The West Virginia University Research Corp. has announced successful completion of developmental testing and evaluation for a new sensor deployment system developed at the University.

The Oculus System is built on a standard military cargo pallet to allow for rapid deployment and is capable of utilizing multiple sensors. It provides a universal platform that can accommodate sensors for specific mission needs for all organizations that have access to a C-130 airframe. Its capable, but not limited to, reconnaissance data collection, data communication to ground stations and service as an aerial command and control center for search and rescue and disaster operations from aboard the C-130 airframe.
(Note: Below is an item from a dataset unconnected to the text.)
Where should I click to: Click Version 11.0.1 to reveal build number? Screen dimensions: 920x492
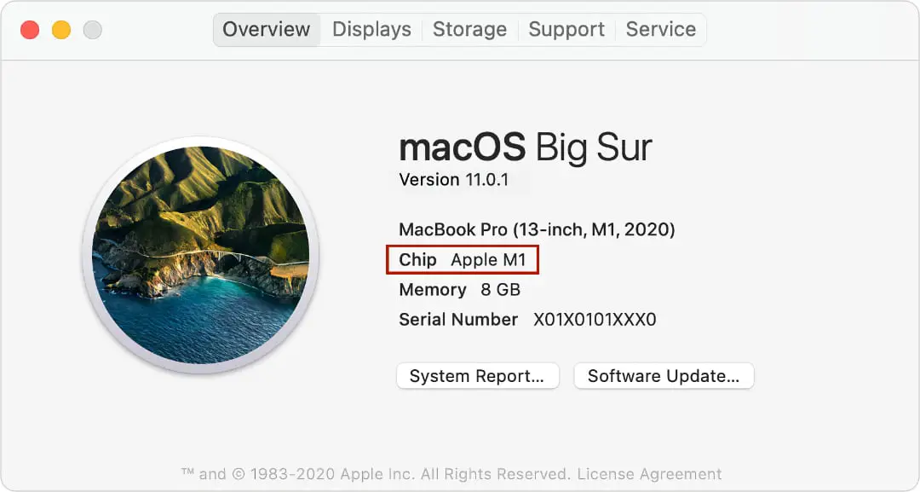click(x=453, y=180)

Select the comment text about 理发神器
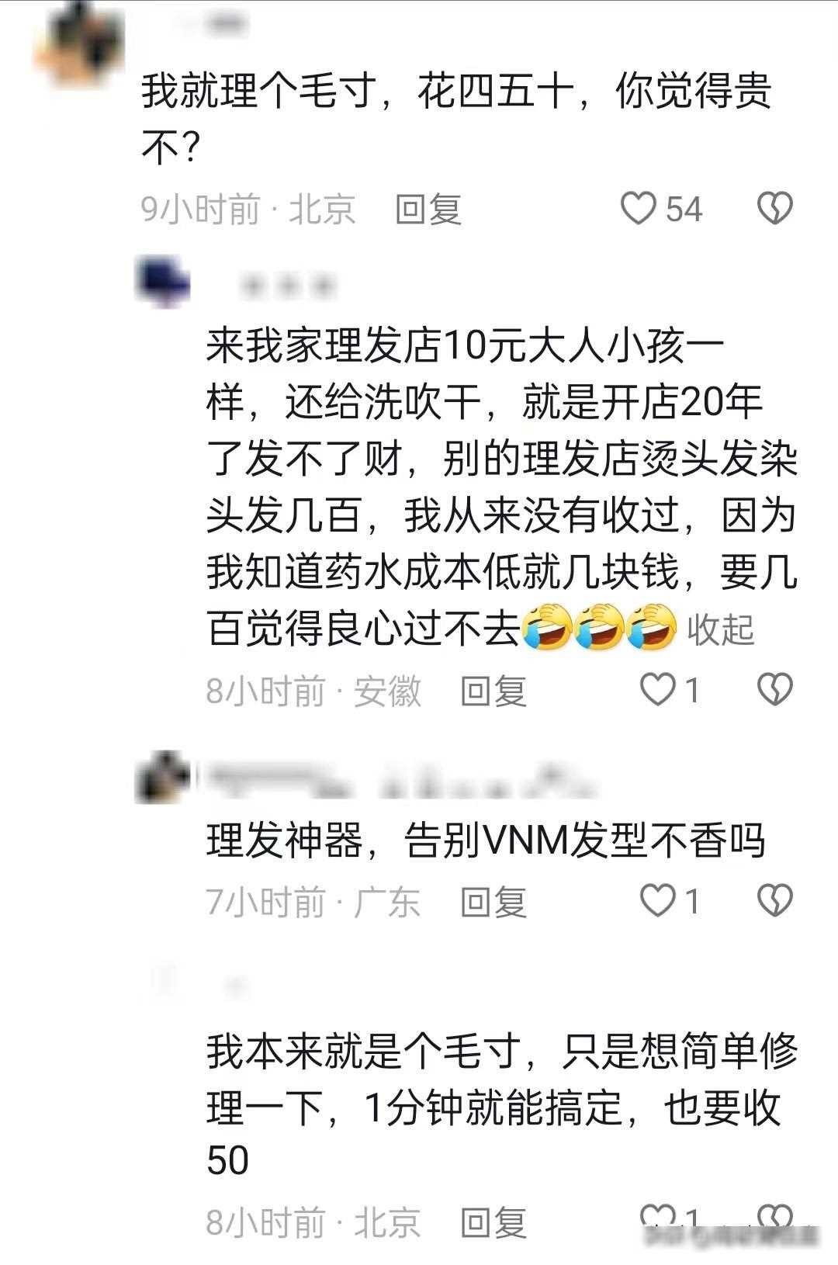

Through the support of West Virginias Adjutant General Allen E. Tackett and Col. James Hoyer, flight tests using the Oculus System were successfully completed at the 130th Airlift Wing in Charleston during the week of March 5-9. The flight testing was a collaborative effort between the West Virginia Air National Guard, Oculus Development, LLC , Warner Robins Air Force Base Special Program Office, the WVU Center for Industrial Research Applications (CIRA) and the Georgia Technology Research Institute (GTRI).

James E. Smith, professor of mechanical and aerospace engineering at WVU , led a team of professors and graduate students from WVU s College of Engineering and Mineral Resources in the development of the Oculus System through government funded research from the National Guard Bureau and the Department of Defense Counter-Narcoterrorism Technology Program Office. Team members include professors Greg Thompson and Roy Nutter, and doctoral engineering students Zenovy Wowczuk and Gerald Angle in the design and development of the Oculus System.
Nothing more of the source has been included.